Copy the stretch from the start of the records through the line containing "Action: [x=28, y=32]", swapping "envelope" for "letter" and leaving everything else unchanged.

***** Material for the task *****

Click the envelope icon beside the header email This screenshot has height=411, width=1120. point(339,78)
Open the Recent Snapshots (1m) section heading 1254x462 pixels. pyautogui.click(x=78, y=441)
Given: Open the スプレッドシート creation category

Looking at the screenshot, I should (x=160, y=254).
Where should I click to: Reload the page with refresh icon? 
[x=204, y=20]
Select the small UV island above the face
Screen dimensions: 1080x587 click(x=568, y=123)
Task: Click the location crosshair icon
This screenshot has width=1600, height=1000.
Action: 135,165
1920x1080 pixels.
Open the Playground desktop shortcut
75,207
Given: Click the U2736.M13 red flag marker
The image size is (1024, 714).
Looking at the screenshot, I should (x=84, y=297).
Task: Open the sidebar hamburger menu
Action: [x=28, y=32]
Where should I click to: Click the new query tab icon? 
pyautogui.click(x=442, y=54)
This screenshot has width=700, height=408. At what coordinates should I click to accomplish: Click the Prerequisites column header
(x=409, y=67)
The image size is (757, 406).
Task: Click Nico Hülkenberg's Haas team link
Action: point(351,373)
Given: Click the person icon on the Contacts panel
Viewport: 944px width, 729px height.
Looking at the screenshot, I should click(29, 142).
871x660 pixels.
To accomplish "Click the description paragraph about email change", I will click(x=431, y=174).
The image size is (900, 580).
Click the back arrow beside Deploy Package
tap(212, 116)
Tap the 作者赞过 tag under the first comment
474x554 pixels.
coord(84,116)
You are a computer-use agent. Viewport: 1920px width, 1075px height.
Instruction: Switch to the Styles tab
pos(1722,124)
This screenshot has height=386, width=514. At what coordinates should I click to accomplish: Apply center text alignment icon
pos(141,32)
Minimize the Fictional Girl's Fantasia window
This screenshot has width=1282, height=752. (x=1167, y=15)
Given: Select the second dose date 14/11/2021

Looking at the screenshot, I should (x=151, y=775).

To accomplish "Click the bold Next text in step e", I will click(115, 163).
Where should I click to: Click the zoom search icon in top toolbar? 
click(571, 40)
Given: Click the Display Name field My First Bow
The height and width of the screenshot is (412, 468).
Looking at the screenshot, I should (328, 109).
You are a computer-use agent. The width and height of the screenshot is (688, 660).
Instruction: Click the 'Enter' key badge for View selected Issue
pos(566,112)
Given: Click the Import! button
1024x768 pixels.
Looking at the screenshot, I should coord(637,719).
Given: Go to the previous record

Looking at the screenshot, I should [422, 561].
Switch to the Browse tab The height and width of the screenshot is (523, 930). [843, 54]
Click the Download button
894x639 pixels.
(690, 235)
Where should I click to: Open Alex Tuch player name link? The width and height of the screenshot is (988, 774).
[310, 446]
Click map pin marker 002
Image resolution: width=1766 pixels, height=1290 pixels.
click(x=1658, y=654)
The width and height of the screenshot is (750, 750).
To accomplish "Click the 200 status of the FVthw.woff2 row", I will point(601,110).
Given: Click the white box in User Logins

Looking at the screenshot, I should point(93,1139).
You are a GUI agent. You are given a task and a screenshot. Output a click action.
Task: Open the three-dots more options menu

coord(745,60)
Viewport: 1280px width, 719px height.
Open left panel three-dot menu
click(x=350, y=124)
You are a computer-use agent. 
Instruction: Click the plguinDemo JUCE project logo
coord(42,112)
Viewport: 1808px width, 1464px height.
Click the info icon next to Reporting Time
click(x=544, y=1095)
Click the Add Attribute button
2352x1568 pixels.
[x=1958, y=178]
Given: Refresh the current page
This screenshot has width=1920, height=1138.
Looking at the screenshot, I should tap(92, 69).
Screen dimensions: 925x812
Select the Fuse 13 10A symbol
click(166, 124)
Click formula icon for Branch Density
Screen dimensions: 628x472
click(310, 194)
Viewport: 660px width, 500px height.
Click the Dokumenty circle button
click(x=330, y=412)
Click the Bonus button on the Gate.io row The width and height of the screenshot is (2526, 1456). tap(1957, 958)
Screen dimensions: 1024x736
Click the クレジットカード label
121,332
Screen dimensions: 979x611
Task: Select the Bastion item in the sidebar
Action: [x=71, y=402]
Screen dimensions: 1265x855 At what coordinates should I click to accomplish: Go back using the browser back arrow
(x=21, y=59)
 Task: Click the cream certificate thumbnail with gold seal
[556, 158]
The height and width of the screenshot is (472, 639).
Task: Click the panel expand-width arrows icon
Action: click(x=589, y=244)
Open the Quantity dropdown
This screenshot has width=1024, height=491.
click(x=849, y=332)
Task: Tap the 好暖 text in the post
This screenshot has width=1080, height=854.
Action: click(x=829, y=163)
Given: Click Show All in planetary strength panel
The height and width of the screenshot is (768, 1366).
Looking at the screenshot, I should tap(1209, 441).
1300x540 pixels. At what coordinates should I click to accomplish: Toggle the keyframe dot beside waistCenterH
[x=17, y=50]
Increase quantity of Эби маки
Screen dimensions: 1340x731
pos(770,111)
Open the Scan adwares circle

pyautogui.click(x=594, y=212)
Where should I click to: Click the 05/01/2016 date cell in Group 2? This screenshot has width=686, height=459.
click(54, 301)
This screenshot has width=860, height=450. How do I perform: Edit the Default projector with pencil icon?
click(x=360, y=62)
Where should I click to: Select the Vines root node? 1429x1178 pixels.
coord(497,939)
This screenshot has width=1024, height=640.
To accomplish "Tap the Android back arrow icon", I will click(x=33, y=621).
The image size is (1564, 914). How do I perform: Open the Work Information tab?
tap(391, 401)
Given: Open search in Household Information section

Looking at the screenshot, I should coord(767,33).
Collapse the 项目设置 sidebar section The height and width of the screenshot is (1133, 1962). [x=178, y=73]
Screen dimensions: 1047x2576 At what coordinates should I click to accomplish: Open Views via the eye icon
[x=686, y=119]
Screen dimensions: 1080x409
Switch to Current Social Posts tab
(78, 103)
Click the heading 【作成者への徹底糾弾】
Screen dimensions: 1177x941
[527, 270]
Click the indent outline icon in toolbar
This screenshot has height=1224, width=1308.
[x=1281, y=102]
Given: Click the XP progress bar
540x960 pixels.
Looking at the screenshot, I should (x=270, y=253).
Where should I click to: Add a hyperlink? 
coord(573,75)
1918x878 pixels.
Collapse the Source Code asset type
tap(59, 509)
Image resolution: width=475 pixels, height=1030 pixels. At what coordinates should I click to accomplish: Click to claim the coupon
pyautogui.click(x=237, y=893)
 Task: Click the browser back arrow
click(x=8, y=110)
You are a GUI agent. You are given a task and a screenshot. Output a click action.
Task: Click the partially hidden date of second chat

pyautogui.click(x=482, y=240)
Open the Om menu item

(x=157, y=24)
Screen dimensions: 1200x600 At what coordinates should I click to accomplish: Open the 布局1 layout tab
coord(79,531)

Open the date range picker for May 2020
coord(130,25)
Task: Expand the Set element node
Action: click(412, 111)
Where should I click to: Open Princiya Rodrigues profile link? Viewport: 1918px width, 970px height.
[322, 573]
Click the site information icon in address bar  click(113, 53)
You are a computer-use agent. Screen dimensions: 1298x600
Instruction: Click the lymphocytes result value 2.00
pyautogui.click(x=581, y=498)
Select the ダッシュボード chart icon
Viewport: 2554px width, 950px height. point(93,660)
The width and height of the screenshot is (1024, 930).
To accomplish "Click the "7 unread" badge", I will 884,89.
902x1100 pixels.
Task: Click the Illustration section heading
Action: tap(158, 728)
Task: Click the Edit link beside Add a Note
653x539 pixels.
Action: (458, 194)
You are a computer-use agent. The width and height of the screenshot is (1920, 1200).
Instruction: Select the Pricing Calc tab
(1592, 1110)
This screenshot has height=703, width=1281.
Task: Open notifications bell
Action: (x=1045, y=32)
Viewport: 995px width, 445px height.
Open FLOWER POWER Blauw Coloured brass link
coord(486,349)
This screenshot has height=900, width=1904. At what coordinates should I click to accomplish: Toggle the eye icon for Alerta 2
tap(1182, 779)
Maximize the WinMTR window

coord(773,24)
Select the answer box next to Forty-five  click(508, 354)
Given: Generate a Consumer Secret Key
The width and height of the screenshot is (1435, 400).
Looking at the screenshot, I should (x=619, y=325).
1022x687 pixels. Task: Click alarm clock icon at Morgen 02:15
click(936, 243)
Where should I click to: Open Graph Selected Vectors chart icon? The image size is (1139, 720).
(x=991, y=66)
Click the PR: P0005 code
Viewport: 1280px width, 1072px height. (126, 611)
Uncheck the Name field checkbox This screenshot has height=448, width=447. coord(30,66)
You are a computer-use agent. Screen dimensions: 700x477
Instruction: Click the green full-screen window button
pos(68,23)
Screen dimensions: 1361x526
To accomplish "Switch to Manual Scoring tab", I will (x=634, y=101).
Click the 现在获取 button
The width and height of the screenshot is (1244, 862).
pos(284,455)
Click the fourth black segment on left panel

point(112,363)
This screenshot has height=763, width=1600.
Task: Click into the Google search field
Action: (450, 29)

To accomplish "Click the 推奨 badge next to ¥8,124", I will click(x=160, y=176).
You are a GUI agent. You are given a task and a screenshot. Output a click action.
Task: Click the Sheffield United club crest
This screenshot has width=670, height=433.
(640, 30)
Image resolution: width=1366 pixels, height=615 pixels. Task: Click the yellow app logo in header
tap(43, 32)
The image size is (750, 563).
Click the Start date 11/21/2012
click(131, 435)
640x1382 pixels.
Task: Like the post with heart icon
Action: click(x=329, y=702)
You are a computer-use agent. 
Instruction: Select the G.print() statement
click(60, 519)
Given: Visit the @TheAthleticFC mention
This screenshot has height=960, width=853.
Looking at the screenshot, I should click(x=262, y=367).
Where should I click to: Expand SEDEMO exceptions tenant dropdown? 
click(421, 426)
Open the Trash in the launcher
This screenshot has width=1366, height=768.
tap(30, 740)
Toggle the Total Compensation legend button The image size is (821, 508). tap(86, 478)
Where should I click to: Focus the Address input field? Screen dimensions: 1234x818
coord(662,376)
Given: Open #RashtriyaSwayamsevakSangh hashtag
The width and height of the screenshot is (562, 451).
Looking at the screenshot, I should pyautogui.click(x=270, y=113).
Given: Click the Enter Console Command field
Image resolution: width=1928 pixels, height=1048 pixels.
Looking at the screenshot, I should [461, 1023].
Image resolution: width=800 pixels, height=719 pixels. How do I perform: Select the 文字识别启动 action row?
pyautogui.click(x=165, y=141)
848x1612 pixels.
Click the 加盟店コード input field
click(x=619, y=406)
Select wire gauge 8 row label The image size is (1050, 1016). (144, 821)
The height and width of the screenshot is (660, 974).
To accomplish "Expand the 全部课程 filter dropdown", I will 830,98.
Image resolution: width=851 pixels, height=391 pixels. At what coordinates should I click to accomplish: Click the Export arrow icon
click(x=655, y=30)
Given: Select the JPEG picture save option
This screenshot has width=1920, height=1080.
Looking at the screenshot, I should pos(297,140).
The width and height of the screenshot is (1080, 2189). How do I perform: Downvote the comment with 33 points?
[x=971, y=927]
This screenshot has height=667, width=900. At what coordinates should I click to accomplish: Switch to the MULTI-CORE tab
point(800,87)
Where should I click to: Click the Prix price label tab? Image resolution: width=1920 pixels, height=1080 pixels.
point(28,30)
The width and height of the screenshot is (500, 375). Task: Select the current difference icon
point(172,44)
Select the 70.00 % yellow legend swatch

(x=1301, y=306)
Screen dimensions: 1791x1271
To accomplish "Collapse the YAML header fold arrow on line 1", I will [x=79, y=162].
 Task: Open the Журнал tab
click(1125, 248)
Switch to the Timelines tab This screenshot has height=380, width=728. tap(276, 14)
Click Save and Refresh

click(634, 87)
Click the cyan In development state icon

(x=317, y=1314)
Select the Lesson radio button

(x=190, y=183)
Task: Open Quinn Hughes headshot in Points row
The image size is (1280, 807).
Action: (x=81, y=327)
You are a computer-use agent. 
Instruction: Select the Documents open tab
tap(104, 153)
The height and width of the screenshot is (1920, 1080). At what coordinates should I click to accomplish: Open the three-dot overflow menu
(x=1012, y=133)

*****

→ **Result of this exercise**
Click the letter icon beside the header email This screenshot has height=411, width=1120. point(339,78)
Open the Recent Snapshots (1m) section heading 1254x462 pixels. pyautogui.click(x=78, y=441)
Given: Open the スプレッドシート creation category

Looking at the screenshot, I should (x=160, y=254).
Where should I click to: Reload the page with refresh icon? 
[x=204, y=20]
Select the small UV island above the face
Screen dimensions: 1080x587 click(x=568, y=123)
Task: Click the location crosshair icon
This screenshot has width=1600, height=1000.
Action: 135,165
1920x1080 pixels.
Open the Playground desktop shortcut
75,207
Given: Click the U2736.M13 red flag marker
The image size is (1024, 714).
Looking at the screenshot, I should (x=84, y=297).
Task: Open the sidebar hamburger menu
Action: [x=28, y=32]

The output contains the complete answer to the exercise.